Instructions to follow
Render every line of the items below as a two-column Markdown table, with Row holding the sequential line number and Text holding the line itself. Omit blank lines.
====
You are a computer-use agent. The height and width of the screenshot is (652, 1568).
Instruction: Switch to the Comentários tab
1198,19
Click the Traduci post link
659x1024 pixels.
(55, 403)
====
Expected answer
| Row | Text |
|---|---|
| 1 | You are a computer-use agent. The height and width of the screenshot is (652, 1568). |
| 2 | Instruction: Switch to the Comentários tab |
| 3 | 1198,19 |
| 4 | Click the Traduci post link |
| 5 | 659x1024 pixels. |
| 6 | (55, 403) |